Issue #98 - Unified and Multi-encoders for Context-aware Neural MT
Introduction
Context-aware Neural MT uses context information to perform document-level translation or domain adaptation. The context of surrounding sentences allows the model to capture discourse phenomena. The context of similar sentences can also be useful to dynamically adapt the translation to a domain. In this post, we take a look at two papers which compare uni-encoder and multi-encoder Transformer architectures for context-aware Neural MT (with a focus on document-level MT).
Uni- and Dual-encoder architectures
The following figure (after Ma et al. 2020) illustrates uni-encoder and dual-encoder architectures for context-aware translation with Transformer models.

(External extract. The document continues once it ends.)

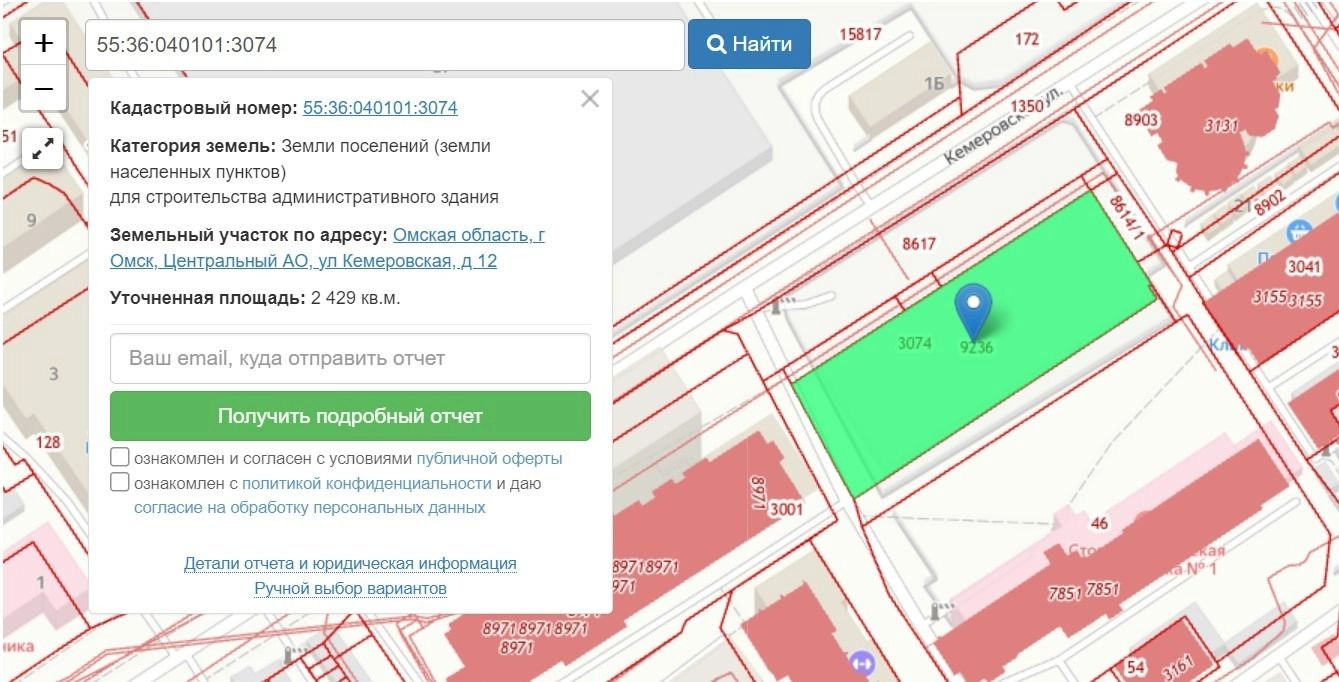Click the purple map icon at bottom edge
This screenshot has height=682, width=1339.
click(862, 663)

In dual-encoder Transformer models, a new encoder is added to encode the context information, and the encoder for source sentences is conditioned on this context encoder. The self-attention layers lay within each encoder and thus cannot fully capture the interaction between the contexts and the source sentences. However, in some architectures, the decoder's attention can attend to the output of both encoders. Moreover, this structure cannot be directly adapted to pre-training models, which encode multiple sentences with a single encoder.

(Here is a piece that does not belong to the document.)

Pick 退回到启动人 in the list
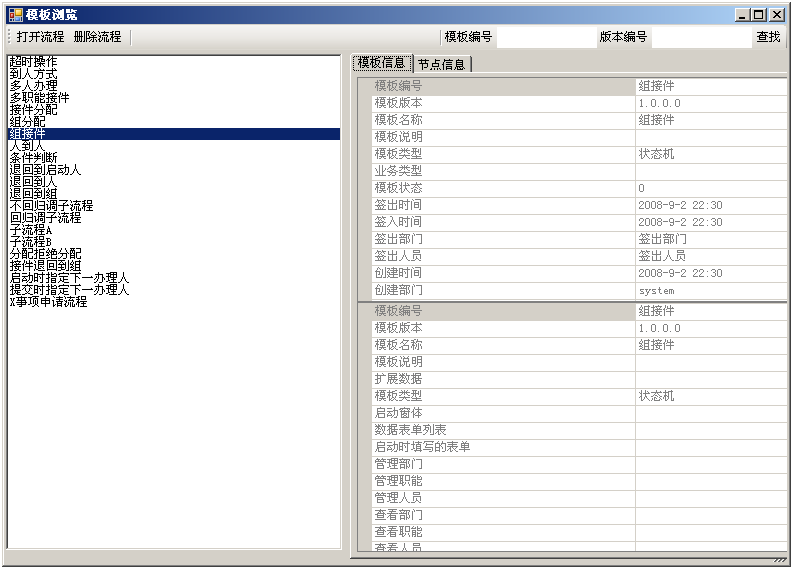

In the uni-encoder structure, the context and source sentence representations are concatenated as the input. This structure is compatible with pre-trained models. Additionally, the attention layer can attend to both of them. However, sequences are longer, which implies a computational cost, and also dilutes the attention weights. Furthermore, the model gives equal importance to the source sentences and the context.
Do dual-encoders help?
Li et al. (2020) observe that the dual-encoder approach performs better than the standard uni-encoder approach (as described above).

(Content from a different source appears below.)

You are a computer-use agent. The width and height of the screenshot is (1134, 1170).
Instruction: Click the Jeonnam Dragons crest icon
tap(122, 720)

They also investigate what information is captured by the context encoder. To this purpose, they compare the results with three different kinds of context: the surrounding sentences, words randomly sampled from the source vocabulary, and a fixed sentence. Surprisingly, the surrounding sentences do yield better results than the random and fixed sentences. The authors thus conjecture that the information captured by the context encoder could just introduce randomness into training, making it richer and more robust. To verify this hypothesis, they replace the context encoder output by “Gaussian noise” (a vector whose elements are sampled from a Gaussian distribution). The system with Gaussian noise outperforms the baseline (not context-aware), and gets similar scores as the system with real context. Thus it seems that the context-encoder acts more like a noise generator, which provides rich supervised training signals for robust training.
Unified Encoder
Ma et al. (2020) proposes a unified encoder architecture which addresses the problems of the standard single encoder approach, called “Flat Transformer”.
To distinguish the context sentences and the source sentences, they introduce two different representations of the sentence concatenation. Moreover, to allow a better focus on the source sentence, the encoder is split into two parts, in which the attention can respectively focus on the global level and the local level. In the bottom layers, the self-attention is applied to the whole sequence. However, at the top layers, it can only attend the positions of the source sentences. In this way, the model gives more importance to the source sentences than to the context. This is also a way to reduce the computational complexity, since long sequences only occur at the bottom layers.
Ma et al. compare the Flat Transformer to other dual- and uni-encoder architectures for document-level Neural MT. The experiments are performed on document-level datasets from TED talk transcriptions, News and Europarl (respectively 0.21, 0.24, and 1.67 million sentence pairs). The Flat Transformer achieves slightly better BLEU and METEOR scores than other approaches. With the BERT pre-trained model, these scores are further improved by 1 to 2 points. Thus, the compatibility of the unified encoder with BERT is key in this experiment.